女は時計台の影に身を潜めるが、反撃には出られない。それに機械は徐々に距離を詰めている。完全に近づかれたら狙撃手に勝機はない。
「くそっ…。こうなったらこれで」
強く握った板を見直す。板となれば機械のコックピット部を殴りつけても停止するかどうか。少しでも時間を稼げれば女が射撃するだろうか。兎にも角にも試さなければ始まらない。
高まる心拍を抑え、深呼吸。脳内で三カウントをとり駆け出す。
「うおぉぉぉ!!」
思いっきり跳んでみても三mの高さのコックピットには届かないだろう。でも少しでもダメージ性を持たせなければ陽動にならない。
思いっきり振り下ろした。すると刻まれた脈が青白く光る。
振り下ろした一太刀は機械の背中に三本の傷をつけ、切り崩した。
跳んだ景色から見えた世界はいつもよりずっと高い。
倒れた機械の影から女が現れる。
「地球人がブートバスターを……」
ガトリングの何発かが当たったのかヘルメットにヒビが入っている。
女が少し動けばヘルメットのガラスが割れ、傷ついたヘルメットが落ちる。
潮風が吹いた。潮風の匂いはここを間違いなく港川湖だと知らしめ、女の髪を揺らす。
”女”と呼んでいたが、それは”少女”。歳は俺と同じくらいだろう。長い銀髪を揺らし、その紅眼は俺を見ている。整った顔は驚きの表情も画になる。
…片手に持つスナイパーライフルがなければいいのにな…。
「ブートバスター?」
少女の言葉を反芻するも答えはない。
そこからは続々とやてきた機械から逃れ、人のいなくなったショッピングモールで一夜を過ごした。
「マスター。お代わりちょうだい」
銀髪の美少女はファストフード店のレジカウンターでさながら渋いバーのカウンター席であるかのような振る舞いをする。
「はいよ。同じやつでいいな?」
いつの間にかマスター扱いされている俺は少女の返答を待たずにアイスコーヒーをカップに注ぐ。
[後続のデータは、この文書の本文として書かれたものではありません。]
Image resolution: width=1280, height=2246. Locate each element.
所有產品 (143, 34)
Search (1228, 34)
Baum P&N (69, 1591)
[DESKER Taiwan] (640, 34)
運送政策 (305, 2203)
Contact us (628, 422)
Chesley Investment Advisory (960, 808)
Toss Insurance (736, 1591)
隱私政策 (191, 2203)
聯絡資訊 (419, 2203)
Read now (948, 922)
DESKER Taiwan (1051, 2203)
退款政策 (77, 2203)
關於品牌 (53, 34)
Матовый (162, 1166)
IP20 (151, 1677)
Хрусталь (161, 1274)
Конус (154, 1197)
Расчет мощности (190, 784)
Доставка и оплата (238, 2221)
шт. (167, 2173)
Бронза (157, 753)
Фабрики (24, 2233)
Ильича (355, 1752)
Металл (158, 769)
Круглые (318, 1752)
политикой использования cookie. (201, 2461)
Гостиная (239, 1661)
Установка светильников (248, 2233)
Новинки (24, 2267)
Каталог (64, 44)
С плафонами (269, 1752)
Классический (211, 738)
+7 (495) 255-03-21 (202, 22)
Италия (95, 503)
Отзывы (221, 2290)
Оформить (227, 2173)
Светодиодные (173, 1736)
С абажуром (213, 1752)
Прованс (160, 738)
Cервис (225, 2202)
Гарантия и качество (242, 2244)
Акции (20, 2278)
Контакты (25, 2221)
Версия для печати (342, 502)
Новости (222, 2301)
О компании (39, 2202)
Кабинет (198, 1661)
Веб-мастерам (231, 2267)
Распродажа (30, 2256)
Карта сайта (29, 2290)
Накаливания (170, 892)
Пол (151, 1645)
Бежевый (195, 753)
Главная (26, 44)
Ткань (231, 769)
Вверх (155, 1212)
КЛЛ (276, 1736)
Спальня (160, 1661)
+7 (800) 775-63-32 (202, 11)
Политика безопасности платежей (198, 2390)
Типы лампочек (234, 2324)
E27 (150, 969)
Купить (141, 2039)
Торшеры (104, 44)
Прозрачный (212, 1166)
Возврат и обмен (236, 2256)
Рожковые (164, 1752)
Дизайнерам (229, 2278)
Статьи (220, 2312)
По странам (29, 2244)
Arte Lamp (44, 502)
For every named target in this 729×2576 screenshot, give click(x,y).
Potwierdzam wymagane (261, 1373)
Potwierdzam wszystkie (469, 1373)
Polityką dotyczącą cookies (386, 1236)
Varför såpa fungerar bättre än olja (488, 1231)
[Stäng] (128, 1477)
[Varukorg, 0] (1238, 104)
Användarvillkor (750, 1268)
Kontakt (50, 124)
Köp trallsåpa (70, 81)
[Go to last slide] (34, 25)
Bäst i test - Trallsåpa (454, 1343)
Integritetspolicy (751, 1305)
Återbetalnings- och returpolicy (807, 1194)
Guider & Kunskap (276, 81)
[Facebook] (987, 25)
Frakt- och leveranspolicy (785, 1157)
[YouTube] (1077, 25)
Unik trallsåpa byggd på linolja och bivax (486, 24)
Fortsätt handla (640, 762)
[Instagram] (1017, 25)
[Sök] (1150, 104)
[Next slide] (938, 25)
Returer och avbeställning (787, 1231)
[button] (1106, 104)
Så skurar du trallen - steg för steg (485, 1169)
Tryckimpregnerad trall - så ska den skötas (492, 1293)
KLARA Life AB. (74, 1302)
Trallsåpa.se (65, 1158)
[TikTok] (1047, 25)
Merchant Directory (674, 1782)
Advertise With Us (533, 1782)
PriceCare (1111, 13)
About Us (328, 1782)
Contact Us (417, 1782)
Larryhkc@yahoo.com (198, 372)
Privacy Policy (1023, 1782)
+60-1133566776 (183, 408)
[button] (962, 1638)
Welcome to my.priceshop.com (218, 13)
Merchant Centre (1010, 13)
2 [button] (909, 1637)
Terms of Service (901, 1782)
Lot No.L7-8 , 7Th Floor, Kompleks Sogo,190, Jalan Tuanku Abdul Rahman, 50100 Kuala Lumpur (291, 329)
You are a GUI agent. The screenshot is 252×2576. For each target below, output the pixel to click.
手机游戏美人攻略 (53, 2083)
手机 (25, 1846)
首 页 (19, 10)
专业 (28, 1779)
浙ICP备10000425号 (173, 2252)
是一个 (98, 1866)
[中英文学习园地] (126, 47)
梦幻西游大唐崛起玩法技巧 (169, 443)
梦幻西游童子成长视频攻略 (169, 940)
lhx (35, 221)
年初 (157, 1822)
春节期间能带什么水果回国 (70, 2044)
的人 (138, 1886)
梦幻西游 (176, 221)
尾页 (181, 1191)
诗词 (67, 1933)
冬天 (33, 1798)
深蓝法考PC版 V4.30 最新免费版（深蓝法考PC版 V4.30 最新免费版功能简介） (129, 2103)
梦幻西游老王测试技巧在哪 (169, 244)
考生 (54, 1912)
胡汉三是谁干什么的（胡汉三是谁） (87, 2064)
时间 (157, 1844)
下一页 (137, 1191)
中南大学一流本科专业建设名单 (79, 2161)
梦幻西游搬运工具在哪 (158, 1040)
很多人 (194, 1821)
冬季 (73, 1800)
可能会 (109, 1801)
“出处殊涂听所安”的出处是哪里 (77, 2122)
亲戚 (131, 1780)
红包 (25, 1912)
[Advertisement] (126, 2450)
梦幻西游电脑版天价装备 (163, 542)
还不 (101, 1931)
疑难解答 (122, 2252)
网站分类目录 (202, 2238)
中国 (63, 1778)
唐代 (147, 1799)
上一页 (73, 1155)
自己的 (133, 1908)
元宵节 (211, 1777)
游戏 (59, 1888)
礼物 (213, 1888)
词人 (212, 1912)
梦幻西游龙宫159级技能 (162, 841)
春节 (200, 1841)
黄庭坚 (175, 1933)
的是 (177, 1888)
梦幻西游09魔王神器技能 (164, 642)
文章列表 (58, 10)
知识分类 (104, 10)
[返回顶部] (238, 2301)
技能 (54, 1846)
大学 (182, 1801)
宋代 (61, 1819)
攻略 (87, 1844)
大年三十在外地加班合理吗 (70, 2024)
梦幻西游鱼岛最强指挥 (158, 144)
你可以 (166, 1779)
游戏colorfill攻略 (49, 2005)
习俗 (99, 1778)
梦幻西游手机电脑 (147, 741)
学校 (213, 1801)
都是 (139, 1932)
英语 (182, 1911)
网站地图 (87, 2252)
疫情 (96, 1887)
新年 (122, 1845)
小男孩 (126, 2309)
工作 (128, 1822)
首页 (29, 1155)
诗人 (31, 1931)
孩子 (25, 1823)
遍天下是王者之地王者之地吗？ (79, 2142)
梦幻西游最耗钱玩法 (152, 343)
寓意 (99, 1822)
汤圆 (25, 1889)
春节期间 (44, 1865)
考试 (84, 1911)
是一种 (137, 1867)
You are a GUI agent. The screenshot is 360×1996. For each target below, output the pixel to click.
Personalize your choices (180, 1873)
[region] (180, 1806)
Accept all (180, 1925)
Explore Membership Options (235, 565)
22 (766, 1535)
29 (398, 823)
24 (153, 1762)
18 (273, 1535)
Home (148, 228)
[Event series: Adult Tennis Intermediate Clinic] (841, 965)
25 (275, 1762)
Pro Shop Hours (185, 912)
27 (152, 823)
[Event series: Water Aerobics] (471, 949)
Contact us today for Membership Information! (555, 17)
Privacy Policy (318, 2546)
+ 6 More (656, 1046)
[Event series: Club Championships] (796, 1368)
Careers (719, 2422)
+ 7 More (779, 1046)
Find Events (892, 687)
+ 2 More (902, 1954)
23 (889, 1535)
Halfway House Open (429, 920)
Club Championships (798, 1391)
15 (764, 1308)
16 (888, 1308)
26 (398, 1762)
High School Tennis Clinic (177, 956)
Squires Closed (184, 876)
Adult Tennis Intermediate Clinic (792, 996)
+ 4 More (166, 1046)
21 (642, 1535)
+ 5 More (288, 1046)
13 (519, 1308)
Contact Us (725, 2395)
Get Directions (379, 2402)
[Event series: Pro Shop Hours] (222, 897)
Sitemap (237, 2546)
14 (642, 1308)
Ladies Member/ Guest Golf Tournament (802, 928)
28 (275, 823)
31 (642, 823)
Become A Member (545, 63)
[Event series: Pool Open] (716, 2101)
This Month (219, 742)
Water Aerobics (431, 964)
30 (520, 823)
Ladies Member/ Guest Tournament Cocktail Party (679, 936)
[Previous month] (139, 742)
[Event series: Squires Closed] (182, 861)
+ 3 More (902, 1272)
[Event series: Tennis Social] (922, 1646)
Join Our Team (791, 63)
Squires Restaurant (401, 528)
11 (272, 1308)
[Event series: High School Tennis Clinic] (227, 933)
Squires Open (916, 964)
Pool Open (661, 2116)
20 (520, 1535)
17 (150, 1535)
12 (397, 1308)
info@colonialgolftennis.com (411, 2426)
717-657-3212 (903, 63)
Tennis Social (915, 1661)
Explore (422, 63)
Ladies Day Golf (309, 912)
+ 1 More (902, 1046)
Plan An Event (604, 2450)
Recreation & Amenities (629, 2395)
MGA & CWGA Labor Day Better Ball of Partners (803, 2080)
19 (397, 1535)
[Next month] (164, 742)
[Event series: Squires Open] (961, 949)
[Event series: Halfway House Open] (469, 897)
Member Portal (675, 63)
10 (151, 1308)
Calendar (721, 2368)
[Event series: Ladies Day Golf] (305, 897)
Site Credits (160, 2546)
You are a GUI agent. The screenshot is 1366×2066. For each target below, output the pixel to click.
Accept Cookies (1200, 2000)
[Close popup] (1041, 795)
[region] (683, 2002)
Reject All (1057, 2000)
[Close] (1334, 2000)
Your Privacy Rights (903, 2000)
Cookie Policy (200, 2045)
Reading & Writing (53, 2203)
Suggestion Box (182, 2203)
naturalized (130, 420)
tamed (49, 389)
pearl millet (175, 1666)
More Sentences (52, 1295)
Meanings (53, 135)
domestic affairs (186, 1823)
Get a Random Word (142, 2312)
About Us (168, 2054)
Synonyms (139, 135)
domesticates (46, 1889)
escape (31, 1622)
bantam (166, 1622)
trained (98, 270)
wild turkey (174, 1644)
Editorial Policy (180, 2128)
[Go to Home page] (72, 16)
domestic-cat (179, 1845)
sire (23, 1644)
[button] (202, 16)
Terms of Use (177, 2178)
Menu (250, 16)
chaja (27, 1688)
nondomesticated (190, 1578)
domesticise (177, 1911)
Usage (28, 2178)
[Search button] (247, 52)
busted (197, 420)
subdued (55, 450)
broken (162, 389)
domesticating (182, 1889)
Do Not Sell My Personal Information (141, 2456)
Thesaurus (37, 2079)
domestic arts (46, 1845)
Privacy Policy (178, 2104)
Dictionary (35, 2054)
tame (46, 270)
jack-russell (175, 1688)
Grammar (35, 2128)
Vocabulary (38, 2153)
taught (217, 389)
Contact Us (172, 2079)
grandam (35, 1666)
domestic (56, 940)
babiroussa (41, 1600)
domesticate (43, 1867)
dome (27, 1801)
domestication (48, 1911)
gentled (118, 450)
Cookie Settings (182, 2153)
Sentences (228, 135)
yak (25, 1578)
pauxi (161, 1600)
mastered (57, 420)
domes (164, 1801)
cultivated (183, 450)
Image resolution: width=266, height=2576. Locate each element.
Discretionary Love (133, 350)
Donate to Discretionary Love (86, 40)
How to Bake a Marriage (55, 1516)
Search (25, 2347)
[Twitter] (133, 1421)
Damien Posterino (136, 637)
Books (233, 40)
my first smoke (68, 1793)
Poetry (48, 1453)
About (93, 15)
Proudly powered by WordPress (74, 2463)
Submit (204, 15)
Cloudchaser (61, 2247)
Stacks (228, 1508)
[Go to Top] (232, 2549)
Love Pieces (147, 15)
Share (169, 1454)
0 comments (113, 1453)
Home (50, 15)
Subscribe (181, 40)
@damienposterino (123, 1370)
そして砂糖とミルクを適量入れて差し出す。
それを受け取った少女は美味しそうにコーヒーをすする、
これは恐らく渋いバーとファストフード店とを盛大に勘違いしている。
しかしどこからツッコもうか。
「リリーファよ。とりあえず恰好を何とかしないか?」
「待って。今は朝のブレイクタイムよ。焦ることはないわ」
リリーファ。これが銀髪美少女の名前だそうだ。”リリーファ・K・ガウディ”歳は一六で少し下だった。
そして恰好はというと、昨日と同じボディラインのはっきり分かるダイバースーツ(仮)だ。如何せんそのスタイルが良すぎるため、思春期の男子には刺激が強すぎる。
俺の提案を聞き受けたリリーファは席を立って手頃な洋服店へ向かう。
――ここは港川湖市、海岸近くのショッピングモール。その港川湖市は本日〇時に放棄され、正真正銘のゴーストタウンとなった。